April 17, 2013 / 12:31 AM / 7 years ago

U.S. proposes U.N. Western Sahara rights monitor; Morocco warns of "missteps"

UNITED NATIONS/RABAT (Reuters) - The United States has proposed that the U.N. peace-keeping mission in the disputed territory of Western Sahara help monitor human rights there, U.N. diplomats said on Tuesday, an idea that has prompted an expression of regret from Morocco.

The U.S. proposal was contained in a draft U.N. Security Council resolution Washington circulated to the so-called Group of Friends on Western Sahara, which includes the United States, France, Spain, Britain and Russia, U.N. diplomats said on condition of anonymity.

“The U.S. has proposed a human rights-monitoring component for the U.N. in Western Sahara,” a diplomat said. Other diplomats, as well as the Robert F. Kennedy Center for Justice and Human Rights, confirmed his remarks.

The draft resolution is intended to extend the mandate of the U.N. mission in Western Sahara for another year. It is scheduled to be put to a vote later this month.

Morocco’s government responded to the U.S. proposal by canceling the annual “African Lion” war games in protest.

In a statement, it said the country was “confident in the wisdom of the members of the Security Council and in their ability to find appropriate formulas to preserve the political process from any missteps that would have significant and detrimental consequences on the stability of the region.”

African Lion is an annual joint military exercise with the Moroccan Armed Forces and the U.S. Army involving around 1,400 U.S. and 900 Moroccan soldiers.

U.N. diplomats said France, which traditionally supports Rabat, was also unhappy with the U.S. proposal.

The U.S. suggestion for a human rights monitoring component of the U.N. mission in Western Sahara, known as MINURSO, comes after Secretary-General Ban Ki-moon told the Security Council in a report that he advocated “sustained” independent human rights monitoring for the territory.

The idea of permanent U.N. human rights monitoring is something Morocco opposes but rights groups and the Polisario Front independence movement have long advocated.


A spokesman for the U.S. mission to the United Nations, Payton Knopf, confirmed Washington was discussing the issue. “We are actively reviewing MINURSO’s mandate and are working closely with our U.N. Security Council partners on this issue,” he said.

“The United States continues to support the U.N.-led process designed to bring about a peaceful, sustainable and mutually agreed solution to the conflict whereby the human rights of all individuals are respected,” Knopf added.
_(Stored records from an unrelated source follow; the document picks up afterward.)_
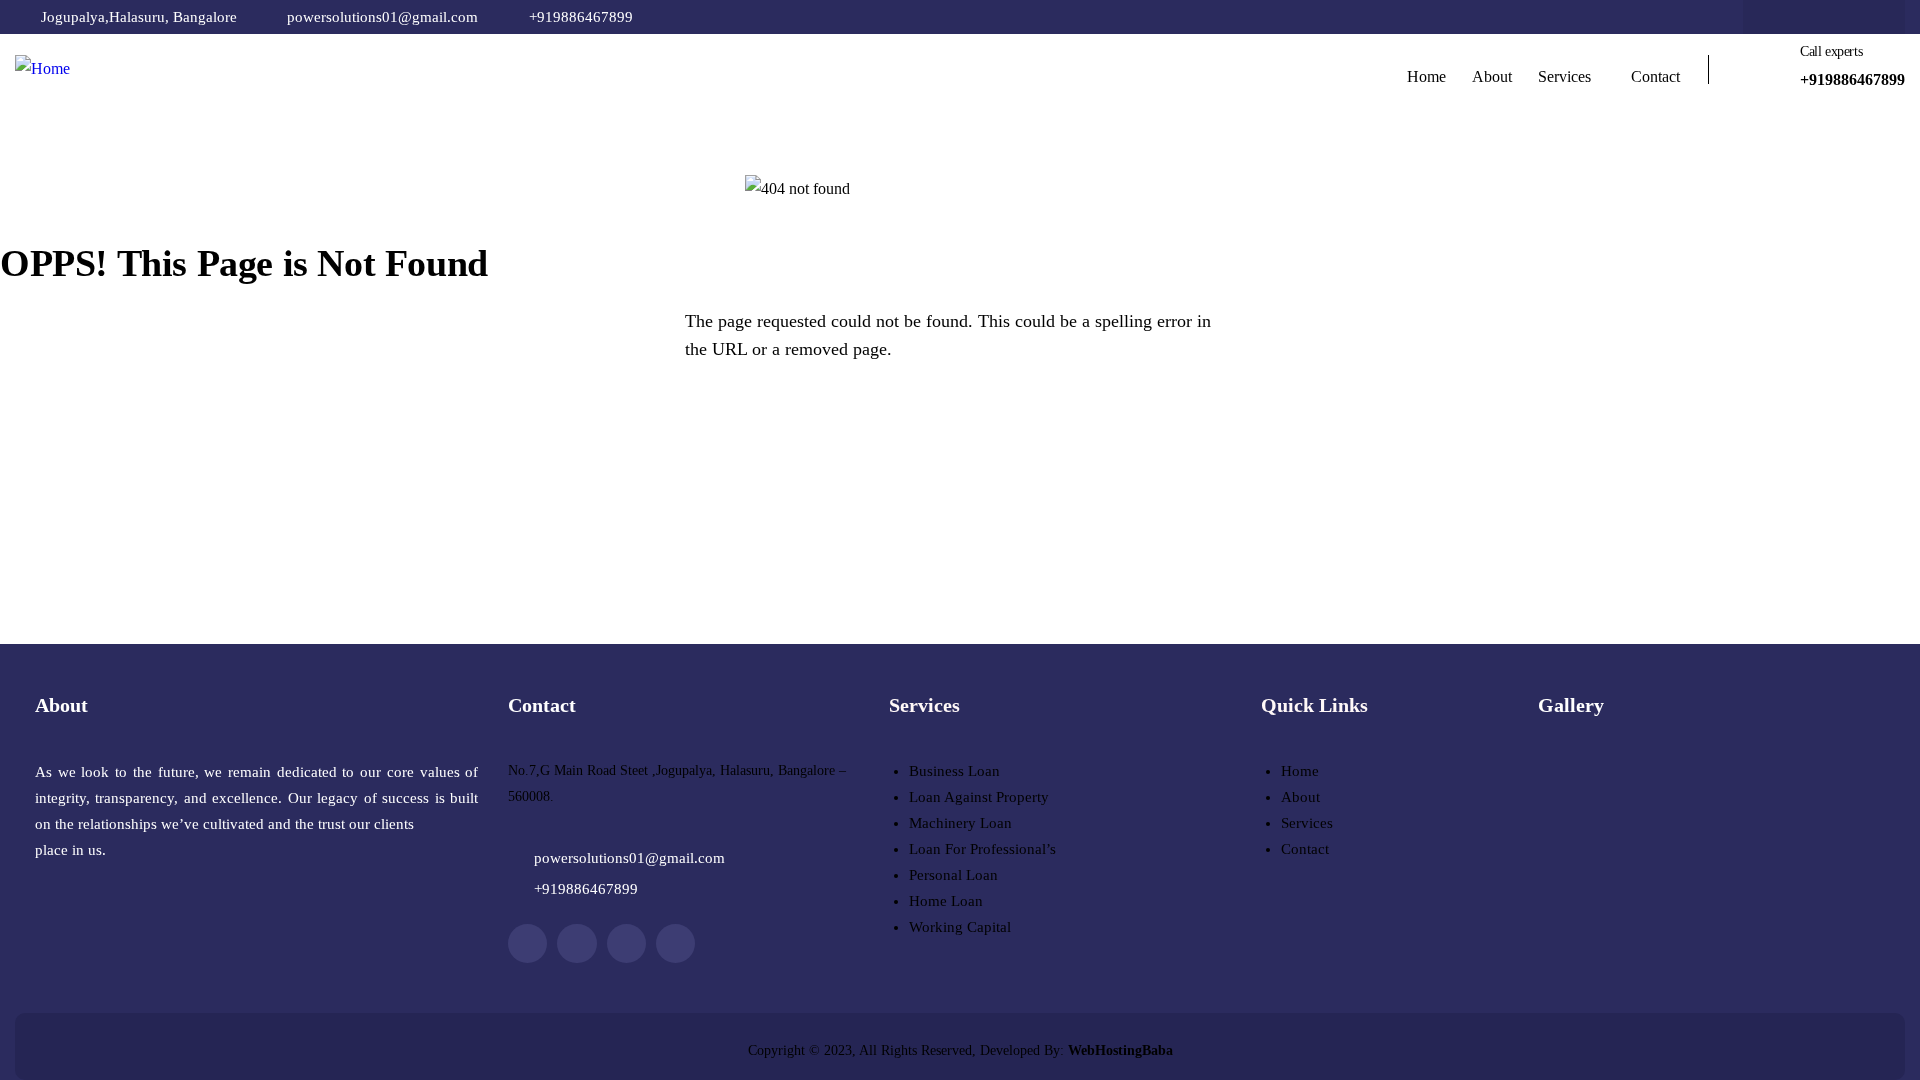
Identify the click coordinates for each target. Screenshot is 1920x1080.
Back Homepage (114, 424)
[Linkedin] (675, 943)
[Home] (42, 69)
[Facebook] (1785, 17)
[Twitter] (1824, 17)
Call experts (1831, 51)
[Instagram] (1863, 17)
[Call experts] (1766, 71)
In U.N.-mediated talks, Rabat has tried to convince Polisario, which represents the Sahrawi people, to accept its plan for Western Sahara to be an autonomous part of Morocco.

Polisario instead proposes a referendum among ethnic Sahrawis that includes an option of independence, but there is no agreement between Morocco and Polisario on who should participate in any referendum.

The referendum has never been held and attempts to reach a lasting deal have been unsuccessful.

No state recognizes Morocco’s rule over Western Sahara but the Security Council is divided. Some non-aligned states back Polisario but France, a veto-wielding council member, has continued to support Rabat.

Polisario accuses Morocco of routine human rights violations in Western Sahara and has called for MINURSO to have the authority to conduct independent human rights monitoring. That is something Polisario has called for in previous years, but Morocco, backed by France, has rejected the idea.

In his report, Ban argued in favor of some form of independent rights monitoring but offered no details on how it would be carried out in the resource-rich territory.

“Given ongoing reports of human rights violations, the need for independent, impartial, comprehensive and sustained monitoring of the human rights situations in both Western Sahara and the (refugee) camps becomes ever more pressing,” Ban said.